## Required work:
In the material below, swap "leather jacket" for "suede jacket" in the part that opens with the line containing "How do I perform: Launch" and closes with the line containing "tap(918, 509)", and write out that part again with nothing else changed.

(Target pointing data)
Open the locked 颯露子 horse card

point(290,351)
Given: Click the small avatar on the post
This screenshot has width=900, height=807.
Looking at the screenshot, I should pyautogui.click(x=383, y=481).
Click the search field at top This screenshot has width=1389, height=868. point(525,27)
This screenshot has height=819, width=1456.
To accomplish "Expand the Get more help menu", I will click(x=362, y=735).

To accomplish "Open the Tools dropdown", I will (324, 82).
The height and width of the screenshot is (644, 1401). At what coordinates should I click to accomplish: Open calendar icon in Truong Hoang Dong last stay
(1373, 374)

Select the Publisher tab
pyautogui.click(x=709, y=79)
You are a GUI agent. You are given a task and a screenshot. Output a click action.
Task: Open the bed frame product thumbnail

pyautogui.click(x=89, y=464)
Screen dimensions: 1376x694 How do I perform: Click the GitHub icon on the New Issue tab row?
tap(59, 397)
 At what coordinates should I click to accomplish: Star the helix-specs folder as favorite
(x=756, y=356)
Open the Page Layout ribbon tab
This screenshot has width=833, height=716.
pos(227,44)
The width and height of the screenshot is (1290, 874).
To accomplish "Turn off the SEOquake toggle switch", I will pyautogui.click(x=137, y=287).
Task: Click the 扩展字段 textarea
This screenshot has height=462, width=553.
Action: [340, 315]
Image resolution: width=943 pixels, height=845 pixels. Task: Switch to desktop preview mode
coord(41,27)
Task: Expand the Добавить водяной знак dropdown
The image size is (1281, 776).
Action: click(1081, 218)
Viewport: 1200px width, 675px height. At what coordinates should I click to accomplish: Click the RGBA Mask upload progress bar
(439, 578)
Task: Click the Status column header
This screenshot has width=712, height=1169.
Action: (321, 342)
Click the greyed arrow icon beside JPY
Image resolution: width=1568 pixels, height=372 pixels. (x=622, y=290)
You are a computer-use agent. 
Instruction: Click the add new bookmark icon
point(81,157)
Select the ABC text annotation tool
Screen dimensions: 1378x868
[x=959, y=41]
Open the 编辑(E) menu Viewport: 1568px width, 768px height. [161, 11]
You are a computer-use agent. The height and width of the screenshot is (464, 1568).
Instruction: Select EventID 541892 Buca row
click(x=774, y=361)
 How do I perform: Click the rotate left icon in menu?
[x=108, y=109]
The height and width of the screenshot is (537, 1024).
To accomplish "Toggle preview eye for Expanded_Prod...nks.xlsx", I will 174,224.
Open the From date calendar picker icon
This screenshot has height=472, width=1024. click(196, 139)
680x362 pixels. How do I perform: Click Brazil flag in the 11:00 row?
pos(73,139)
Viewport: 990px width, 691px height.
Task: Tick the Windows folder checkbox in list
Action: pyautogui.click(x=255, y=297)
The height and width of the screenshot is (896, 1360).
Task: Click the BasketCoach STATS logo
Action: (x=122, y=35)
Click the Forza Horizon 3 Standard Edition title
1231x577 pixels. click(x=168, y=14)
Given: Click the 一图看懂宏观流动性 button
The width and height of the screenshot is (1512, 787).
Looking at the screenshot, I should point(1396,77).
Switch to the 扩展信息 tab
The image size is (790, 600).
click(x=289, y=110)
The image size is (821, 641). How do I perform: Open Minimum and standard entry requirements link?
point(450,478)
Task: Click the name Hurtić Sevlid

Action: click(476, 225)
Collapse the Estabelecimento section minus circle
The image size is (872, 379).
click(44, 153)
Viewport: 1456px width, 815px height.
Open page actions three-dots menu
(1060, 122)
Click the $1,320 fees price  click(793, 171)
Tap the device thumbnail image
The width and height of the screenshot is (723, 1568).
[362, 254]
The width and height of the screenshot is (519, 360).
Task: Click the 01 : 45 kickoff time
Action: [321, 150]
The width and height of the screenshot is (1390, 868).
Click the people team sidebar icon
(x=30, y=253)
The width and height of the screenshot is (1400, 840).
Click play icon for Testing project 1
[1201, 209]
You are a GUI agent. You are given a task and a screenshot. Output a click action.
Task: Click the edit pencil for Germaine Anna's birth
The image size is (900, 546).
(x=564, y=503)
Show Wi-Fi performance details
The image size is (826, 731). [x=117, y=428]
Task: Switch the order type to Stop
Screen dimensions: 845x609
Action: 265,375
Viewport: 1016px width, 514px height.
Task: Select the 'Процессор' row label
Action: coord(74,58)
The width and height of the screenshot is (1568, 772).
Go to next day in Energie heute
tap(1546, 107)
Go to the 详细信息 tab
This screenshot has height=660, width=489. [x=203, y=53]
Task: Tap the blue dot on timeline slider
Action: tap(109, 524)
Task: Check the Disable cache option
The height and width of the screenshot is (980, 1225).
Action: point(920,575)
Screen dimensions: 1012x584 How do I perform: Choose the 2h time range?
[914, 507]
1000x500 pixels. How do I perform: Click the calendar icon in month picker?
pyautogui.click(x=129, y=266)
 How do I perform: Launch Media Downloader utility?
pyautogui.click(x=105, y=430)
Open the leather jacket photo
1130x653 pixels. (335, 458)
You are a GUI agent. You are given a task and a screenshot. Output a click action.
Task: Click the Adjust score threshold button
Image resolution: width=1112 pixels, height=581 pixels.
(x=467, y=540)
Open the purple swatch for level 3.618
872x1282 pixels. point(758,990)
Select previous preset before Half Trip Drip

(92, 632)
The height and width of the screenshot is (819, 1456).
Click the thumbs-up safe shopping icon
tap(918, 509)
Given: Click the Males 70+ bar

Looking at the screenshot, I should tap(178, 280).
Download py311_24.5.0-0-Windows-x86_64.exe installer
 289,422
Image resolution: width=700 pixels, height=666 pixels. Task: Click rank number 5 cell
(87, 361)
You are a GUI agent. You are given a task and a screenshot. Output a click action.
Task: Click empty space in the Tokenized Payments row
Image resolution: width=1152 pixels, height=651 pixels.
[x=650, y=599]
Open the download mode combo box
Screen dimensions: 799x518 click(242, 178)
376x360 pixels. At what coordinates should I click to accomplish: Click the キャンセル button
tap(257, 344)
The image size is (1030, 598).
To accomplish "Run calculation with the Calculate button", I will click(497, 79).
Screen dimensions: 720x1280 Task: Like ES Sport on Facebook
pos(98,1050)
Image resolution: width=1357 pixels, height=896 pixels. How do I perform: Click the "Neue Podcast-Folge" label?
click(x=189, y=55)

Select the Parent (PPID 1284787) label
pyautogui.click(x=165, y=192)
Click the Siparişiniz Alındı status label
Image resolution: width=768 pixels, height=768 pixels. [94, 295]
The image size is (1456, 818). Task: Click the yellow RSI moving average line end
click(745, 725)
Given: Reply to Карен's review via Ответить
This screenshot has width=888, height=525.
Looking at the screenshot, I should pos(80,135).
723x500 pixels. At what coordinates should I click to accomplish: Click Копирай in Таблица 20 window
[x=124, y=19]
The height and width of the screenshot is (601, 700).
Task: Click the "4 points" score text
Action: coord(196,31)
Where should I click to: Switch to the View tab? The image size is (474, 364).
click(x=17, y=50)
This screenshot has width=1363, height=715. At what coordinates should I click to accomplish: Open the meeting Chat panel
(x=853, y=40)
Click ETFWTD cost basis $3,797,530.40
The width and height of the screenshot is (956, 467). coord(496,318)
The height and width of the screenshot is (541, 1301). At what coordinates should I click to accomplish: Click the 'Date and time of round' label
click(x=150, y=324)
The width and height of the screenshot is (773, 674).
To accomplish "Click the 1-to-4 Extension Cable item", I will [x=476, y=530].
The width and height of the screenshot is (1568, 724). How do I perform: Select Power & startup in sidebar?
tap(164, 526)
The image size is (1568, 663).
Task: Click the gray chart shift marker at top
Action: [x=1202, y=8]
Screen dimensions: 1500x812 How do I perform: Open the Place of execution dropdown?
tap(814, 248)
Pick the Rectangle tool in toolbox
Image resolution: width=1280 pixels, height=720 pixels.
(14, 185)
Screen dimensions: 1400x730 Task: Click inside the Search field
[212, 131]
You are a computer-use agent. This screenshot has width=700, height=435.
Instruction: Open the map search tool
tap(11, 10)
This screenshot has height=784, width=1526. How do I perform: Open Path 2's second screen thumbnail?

## The completed task:
 How do I perform: Launch Media Downloader utility?
pyautogui.click(x=105, y=430)
Open the suede jacket photo
1130x653 pixels. (335, 458)
You are a GUI agent. You are given a task and a screenshot. Output a click action.
Task: Click the Adjust score threshold button
Image resolution: width=1112 pixels, height=581 pixels.
(x=467, y=540)
Open the purple swatch for level 3.618
872x1282 pixels. point(758,990)
Select previous preset before Half Trip Drip

(92, 632)
The height and width of the screenshot is (819, 1456).
Click the thumbs-up safe shopping icon
tap(918, 509)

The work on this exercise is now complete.